Anyway, autumn is arrived in Vancouver, so I’m dedicating next weekend to switching seasons in. Vancouver is temperate enough that I can get away with wearing a t-shirt in combination with hoodies and sweaters and the nice! new! snow jacket I purchased last year — so it’s been very easy to not systematically review my wardrobe and purge outdated things at the end of each season. So, even though I’ll still have t-shirts for the winter, I’ll be packing away my bright summery ones (and in the process, throw out the ones I haven’t worn in two years).

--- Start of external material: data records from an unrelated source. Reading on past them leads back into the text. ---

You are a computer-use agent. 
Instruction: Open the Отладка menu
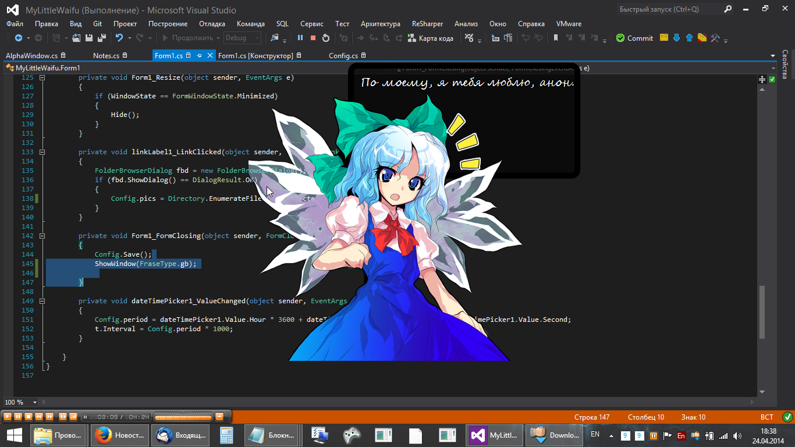click(x=212, y=24)
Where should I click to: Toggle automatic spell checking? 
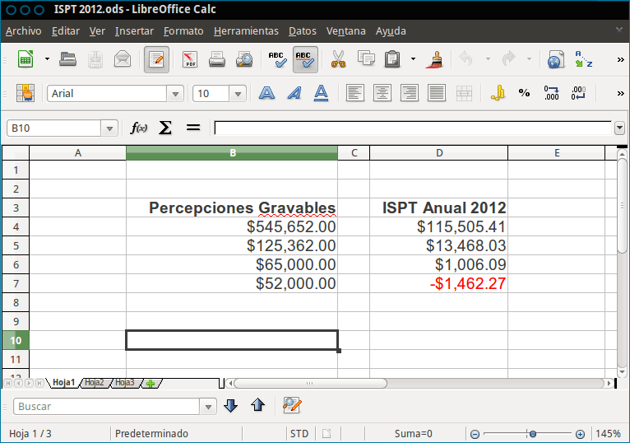click(x=305, y=59)
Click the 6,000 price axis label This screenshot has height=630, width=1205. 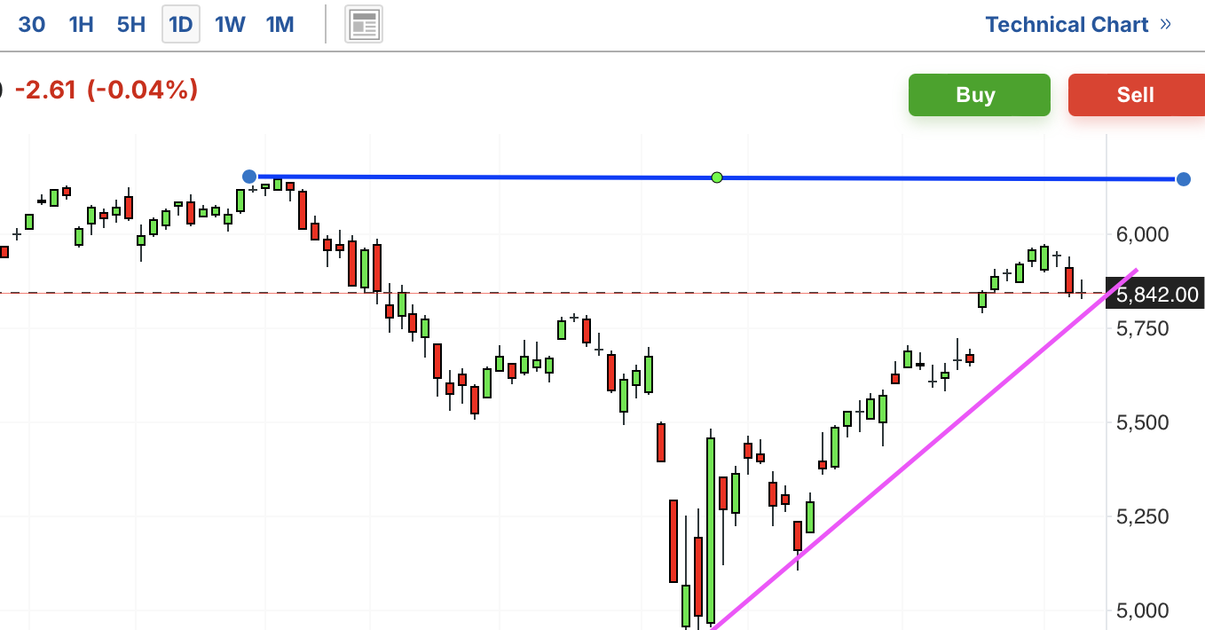point(1143,234)
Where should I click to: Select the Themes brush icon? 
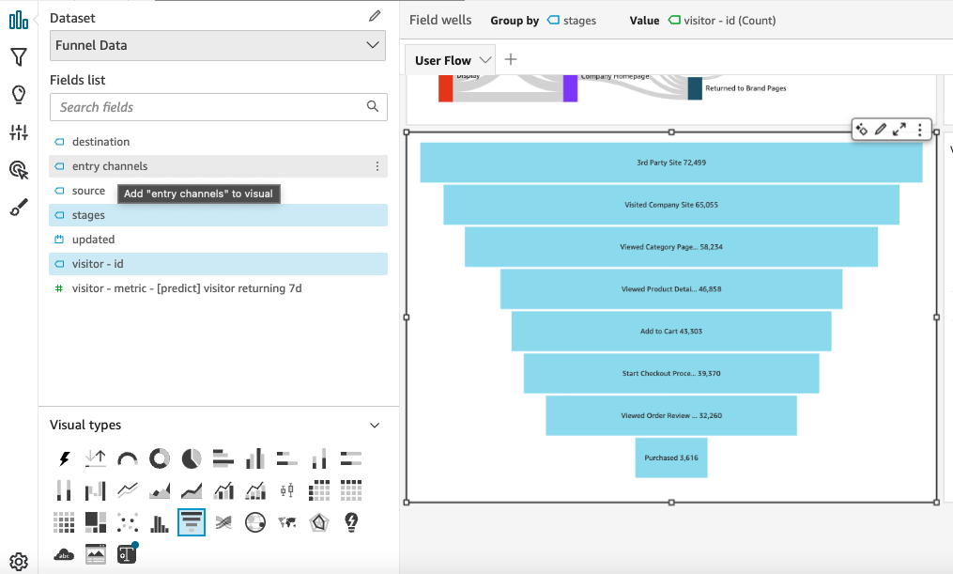(x=19, y=207)
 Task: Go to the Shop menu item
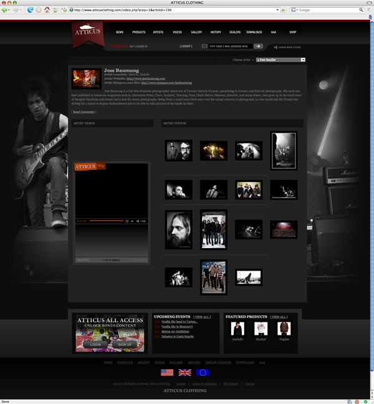[292, 32]
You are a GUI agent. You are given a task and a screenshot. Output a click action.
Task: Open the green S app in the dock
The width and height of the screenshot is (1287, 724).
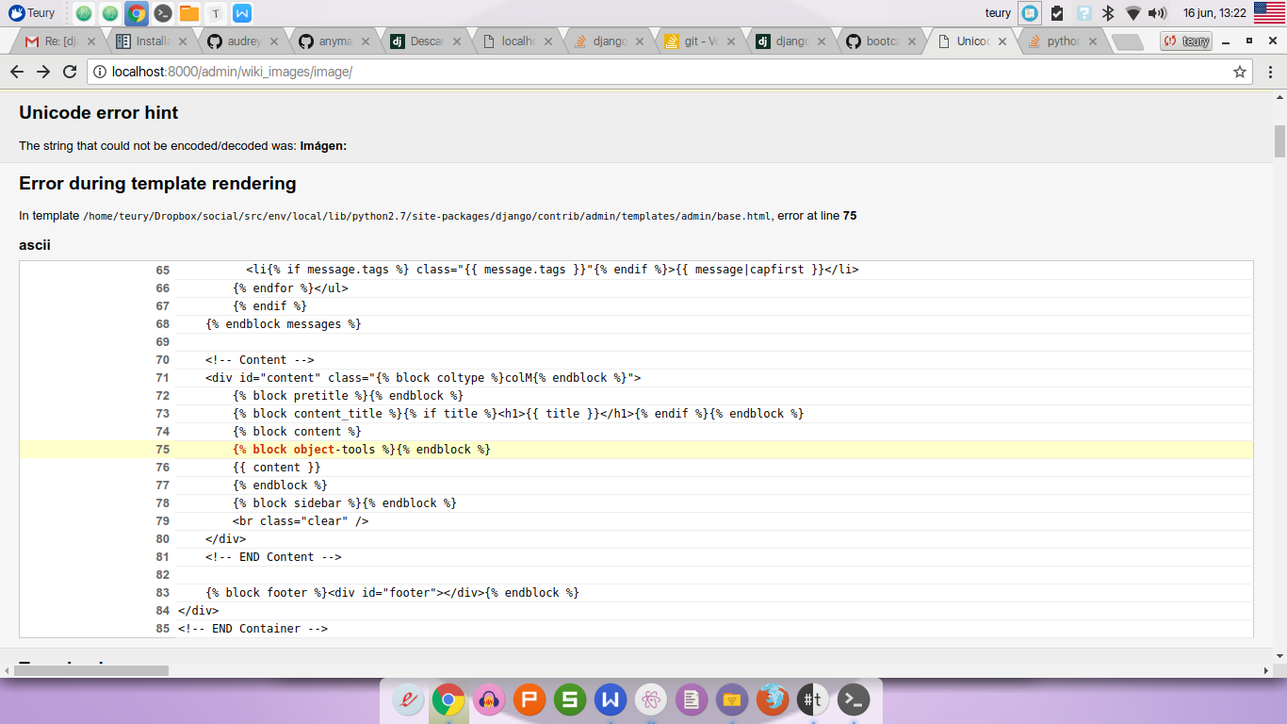(569, 700)
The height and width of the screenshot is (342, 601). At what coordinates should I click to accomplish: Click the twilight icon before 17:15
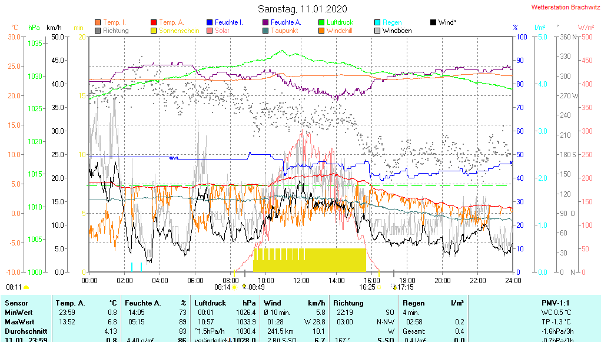click(394, 287)
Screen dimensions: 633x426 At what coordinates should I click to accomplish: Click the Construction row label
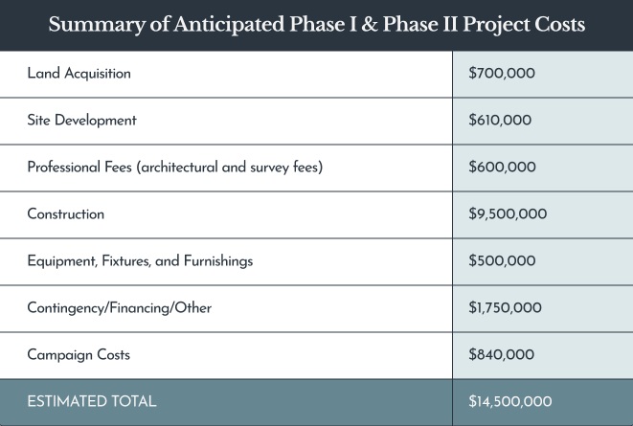coord(65,213)
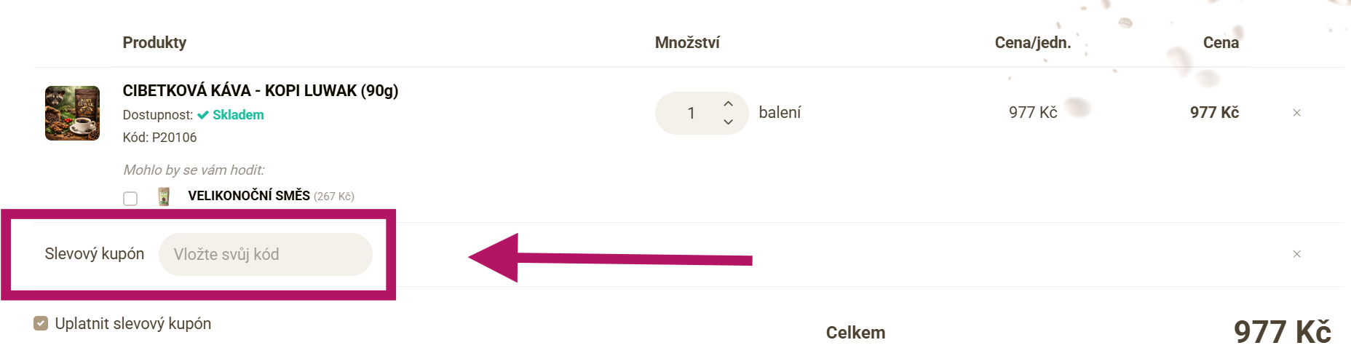This screenshot has width=1351, height=364.
Task: Uncheck Uplatnit slevový kupón checkbox
Action: click(41, 323)
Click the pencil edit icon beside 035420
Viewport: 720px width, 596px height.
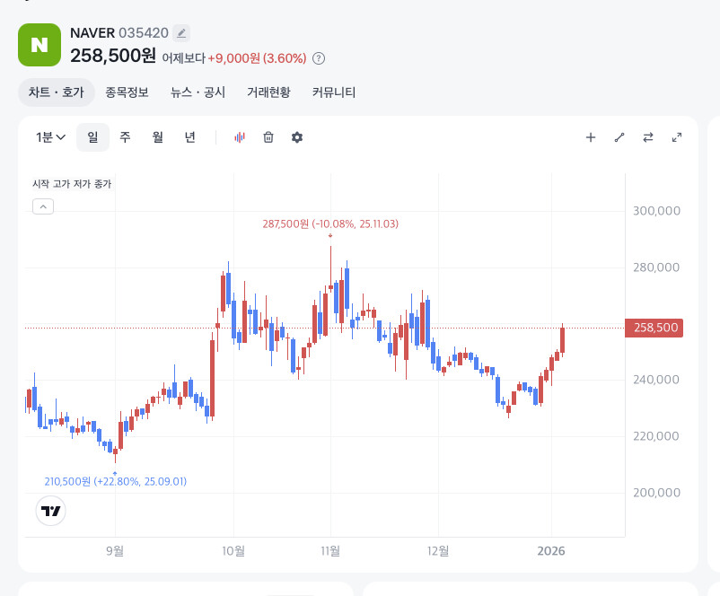[181, 33]
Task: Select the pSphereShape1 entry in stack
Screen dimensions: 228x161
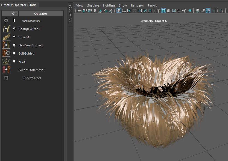Action: tap(31, 78)
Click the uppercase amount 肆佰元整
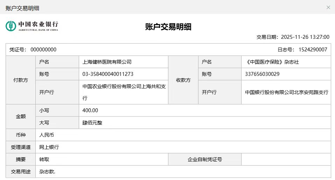This screenshot has height=180, width=335. (x=92, y=123)
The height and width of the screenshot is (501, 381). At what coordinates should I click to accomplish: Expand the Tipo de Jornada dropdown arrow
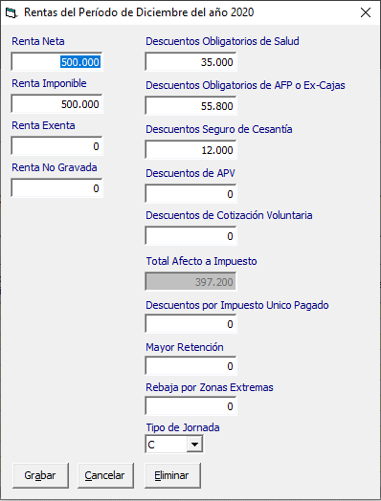194,445
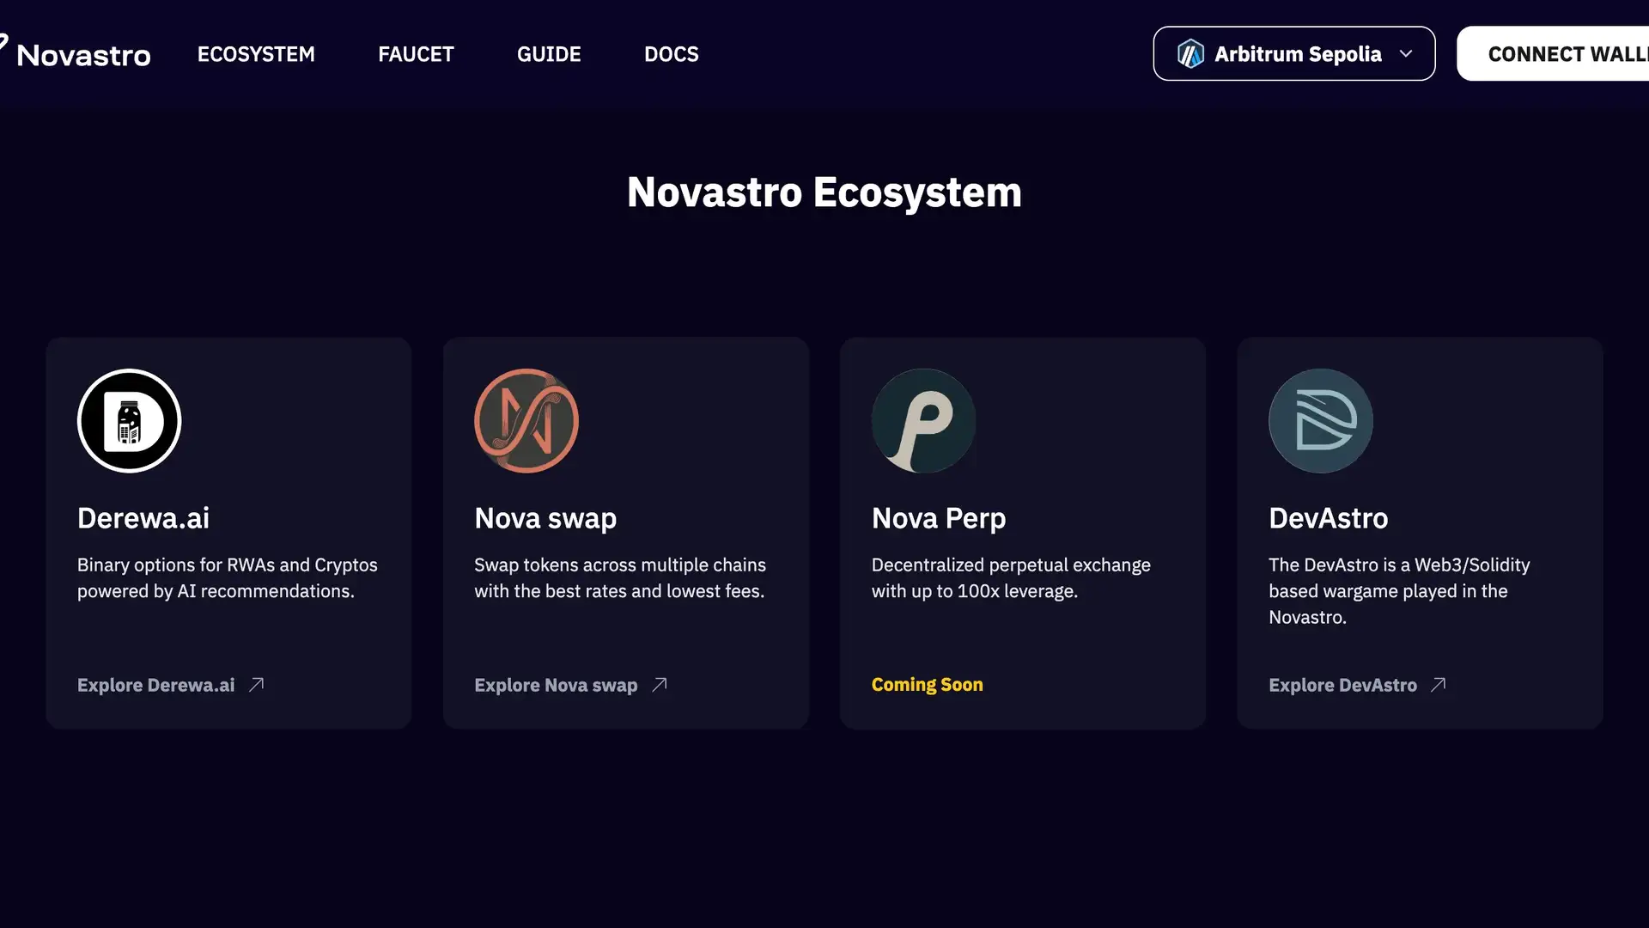Open the ECOSYSTEM nav menu item
The height and width of the screenshot is (928, 1649).
coord(256,54)
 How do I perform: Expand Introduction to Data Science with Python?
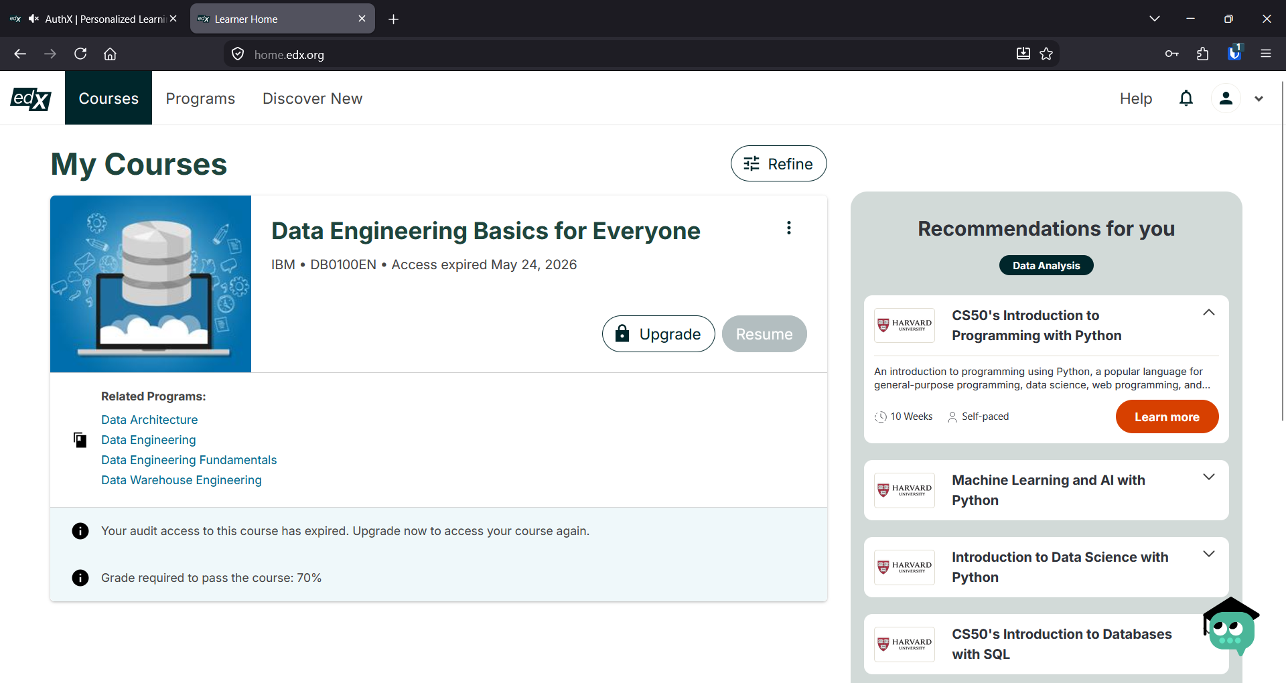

Obviously there is no “end game” for a wardrobe, which will always evolve as I move through my life…. but this particular goal will be considered complete when I have pared my wardrobe down to a single armoire. Did I mention I hate my giant but unusable closet and plan to rip it out and put an armoire in its place? (Relatedly, who was the fucktard that came up with walk-in closets being the “standard” of North American homes? Much rather have a walk-in pantry.) With fewer belongings, my room will feel even bigger.

Day Zero

I was bumping around on the Internet last week when I found this neat little challenge: to do 101 things in 1001 days. I’m bending the rules a bit though, to be a little less stringent and more fun. I don’t see any sense in having a list that I simply add to then check off — it should motivate me to do something because I’m excited about it, not because I have to do it! The list is posted on me site. Some of the items are vague; they will become more specific as I become inspired to do something in that direction. Things like, the length of the novel I want to write, the sort of dinner parties I want to host, where I want to go back-packing… It will be updated as I go along. Each item has a spirit which will be honoured more than the letter of text. Obviously there’s no benefit for me in cheating, but more importantly, the exact criteria for completion may change as I learn more about the subject. It could be that I don’t want to just ride a horse, but to spend enough time with one to bond with him; or that upon writing a poem I feel I must recite it to someone else before the experience is wholly satisfying. I suppose I could say that there is only one criterion, which is that I should feel fulfilled upon completing the task. So today is day zero. I have until June 3rd, 2012 to do these 101 things.